Parabuthus brevimanus

Scientific classification
- Kingdom: Animalia
- Phylum: Arthropoda
- Subphylum: Chelicerata
- Class: Arachnida
- Order: Scorpiones
- Family: Buthidae
- Genus: Parabuthus
- Species: P. brevimanus
- Binomial name: Parabuthus brevimanus (Thorell 1876)
- Synonyms: Buthus brevimanus Thorell 1876; Heterobuthus brevimanus Kraepelin 1891; P. cristatus Pocock 1901;

= Parabuthus brevimanus =

- Genus: Parabuthus
- Species: brevimanus
- Authority: (Thorell 1876)
- Synonyms: Buthus brevimanus Thorell 1876, Heterobuthus brevimanus Kraepelin 1891, P. cristatus Pocock 1901

Species of scorpion

Parabuthus brevimanus is a species of scorpion from southern Africa, that ranges from southern Angola to Namibia and western South Africa, where its range extends south of the Orange River.

==Habits==
It is a semipsammophilous species that inhabits compacted or semicompacted sandy or gravelly substrates, wherein it burrows either in open ground, or at the base of shrubs or grass tufts. The rows of long, comb-like bristles on the lower tarsi (third distal segment) of the four front legs are suggestive of its habits and habitat choice.

It prefers substantially more solid substrates than the sand dunes occupied by its close relatives P. kuanyamarum and P. nanus. It is syntopic with P. granulatus throughout its range, but less often so with P. laevifrons, P. schlechteri, and P. villosus than its near relative P. gracilis.

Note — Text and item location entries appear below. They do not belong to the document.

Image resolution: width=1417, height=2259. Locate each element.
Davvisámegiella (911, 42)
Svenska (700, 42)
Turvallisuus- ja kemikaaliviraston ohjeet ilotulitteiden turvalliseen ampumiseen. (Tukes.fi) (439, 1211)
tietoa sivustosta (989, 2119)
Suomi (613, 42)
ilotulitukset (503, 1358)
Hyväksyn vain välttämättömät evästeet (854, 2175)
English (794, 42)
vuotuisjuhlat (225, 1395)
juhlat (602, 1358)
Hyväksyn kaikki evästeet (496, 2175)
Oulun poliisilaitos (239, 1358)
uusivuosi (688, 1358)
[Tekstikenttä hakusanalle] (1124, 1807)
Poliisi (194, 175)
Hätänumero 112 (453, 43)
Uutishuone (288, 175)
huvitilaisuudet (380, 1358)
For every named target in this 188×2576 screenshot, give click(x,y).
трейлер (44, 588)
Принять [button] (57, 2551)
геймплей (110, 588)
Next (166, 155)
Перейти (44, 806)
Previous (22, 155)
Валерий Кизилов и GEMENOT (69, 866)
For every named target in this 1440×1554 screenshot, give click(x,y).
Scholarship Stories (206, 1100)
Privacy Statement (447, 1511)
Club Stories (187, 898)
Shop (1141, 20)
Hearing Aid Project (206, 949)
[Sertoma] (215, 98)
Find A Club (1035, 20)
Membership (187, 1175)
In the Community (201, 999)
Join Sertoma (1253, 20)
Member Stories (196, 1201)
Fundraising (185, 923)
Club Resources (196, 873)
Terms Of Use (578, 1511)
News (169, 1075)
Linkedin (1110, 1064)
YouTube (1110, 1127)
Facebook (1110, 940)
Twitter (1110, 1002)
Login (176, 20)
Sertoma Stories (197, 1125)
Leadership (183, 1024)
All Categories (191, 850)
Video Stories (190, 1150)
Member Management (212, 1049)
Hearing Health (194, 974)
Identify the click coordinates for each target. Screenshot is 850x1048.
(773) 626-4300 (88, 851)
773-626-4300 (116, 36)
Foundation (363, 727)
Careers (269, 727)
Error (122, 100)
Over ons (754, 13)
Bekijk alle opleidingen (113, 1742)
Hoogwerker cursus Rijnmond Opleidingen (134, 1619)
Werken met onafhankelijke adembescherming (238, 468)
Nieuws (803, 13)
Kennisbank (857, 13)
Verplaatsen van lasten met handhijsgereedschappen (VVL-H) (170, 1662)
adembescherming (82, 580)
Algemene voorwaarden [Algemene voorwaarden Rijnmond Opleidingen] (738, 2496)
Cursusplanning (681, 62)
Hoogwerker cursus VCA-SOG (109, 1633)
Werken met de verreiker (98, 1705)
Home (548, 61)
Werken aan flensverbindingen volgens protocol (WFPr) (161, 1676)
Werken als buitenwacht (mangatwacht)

==Relationships and characters==
The species is basal to the clade that incorporates the P. distridor–P. kuanyamarum and P. gracilis–P. nanus sister groups. This clade is uniquely separable from other Parabuthus species by a combination of characters. They have a small adult size, with a carapace length of 0.25–0.5 cm. Their tail segments are slender, some about twice as long as their width, while the hindmost (4th and 5th) segments are almost devoid of ridges (carinae). Micro details of the pedipalps are also unique to the clade.

==Identification==
It is most similar to P. gracilis with which it is sympatric in the Erongo and Kunene regions of Namibia. It is, however, separable from all species in the clade by a range of characteristics. The surface of the middle (median) ocular tubercle is smooth and shiny in both sexes, besides the surrounding carapace surface of females. The pedipalp base (chela manus) is likewise smooth. Though some ridges (carinae) of the proximal four tail segments are weakly developed, the remaining ridges on the second and third segments comprise uniquely arranged processes and tubercles.